Moving to time series metrics changes how your metric usage is measured—in most cases, for the better.

How does billing change?

Metrics-as-events counted against your monthly event allotment. Time series metrics are billed separately as data points, which means your metric data no longer competes with your traces and structured logs for event quota. For most Free and Pro customers, moving to time series metrics will free up meaningful event headroom. Your plan’s datapoint allotment is visible on the Usage page in your Honeycomb account.

Getting help

The right place to get help depends on your plan.

I am a Pro customer. How do I get support?

Pro customers can reach Honeycomb Support directly.

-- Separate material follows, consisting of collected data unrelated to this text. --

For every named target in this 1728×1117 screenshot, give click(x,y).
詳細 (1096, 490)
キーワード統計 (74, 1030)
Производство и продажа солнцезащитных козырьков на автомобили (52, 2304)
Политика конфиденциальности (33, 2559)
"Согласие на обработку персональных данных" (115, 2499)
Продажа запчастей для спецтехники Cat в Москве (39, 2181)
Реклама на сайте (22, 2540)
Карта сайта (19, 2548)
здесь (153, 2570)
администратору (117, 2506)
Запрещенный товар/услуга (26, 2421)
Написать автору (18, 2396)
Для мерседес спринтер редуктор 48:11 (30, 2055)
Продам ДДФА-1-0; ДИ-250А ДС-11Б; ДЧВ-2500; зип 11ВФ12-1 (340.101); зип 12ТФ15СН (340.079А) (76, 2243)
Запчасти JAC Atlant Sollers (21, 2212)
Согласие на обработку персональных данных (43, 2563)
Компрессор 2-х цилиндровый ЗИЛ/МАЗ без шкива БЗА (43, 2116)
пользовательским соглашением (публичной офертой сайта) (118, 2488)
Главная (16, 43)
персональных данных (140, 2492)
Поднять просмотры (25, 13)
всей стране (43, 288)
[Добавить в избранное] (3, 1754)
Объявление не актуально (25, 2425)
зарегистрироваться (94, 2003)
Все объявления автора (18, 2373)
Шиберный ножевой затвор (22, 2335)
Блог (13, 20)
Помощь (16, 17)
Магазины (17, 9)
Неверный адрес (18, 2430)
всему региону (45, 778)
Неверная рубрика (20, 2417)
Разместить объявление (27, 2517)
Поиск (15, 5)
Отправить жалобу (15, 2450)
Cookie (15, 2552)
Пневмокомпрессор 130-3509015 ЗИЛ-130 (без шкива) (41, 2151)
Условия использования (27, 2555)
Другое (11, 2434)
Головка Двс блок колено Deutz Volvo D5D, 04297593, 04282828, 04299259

Open a support ticket and describe where you are in your migration: whether you need help understanding the new query model, troubleshooting a specific metric, or thinking through how to replace a complex metrics-as-events Board. The support team is there to help you understand the new model.

I am a Free customer. Where can I get help?

Free customers have access to Honeycomb’s documentation and community resources. The Honeycomb docs will have updated guidance on time series metrics, temporal aggregation, and the metrics query builder. For deeper questions, the Honeycomb Community Slack (Pollinators) is an active place to ask.

What if the 6-month window isn’t enough time?

Reach out to Honeycomb Support as early as possible if you anticipate needing more time. Don’t wait until the window is closing. This timeline applies to Free and Pro plans only. Enterprise customers on existing contracts are not subject to this deprecation window.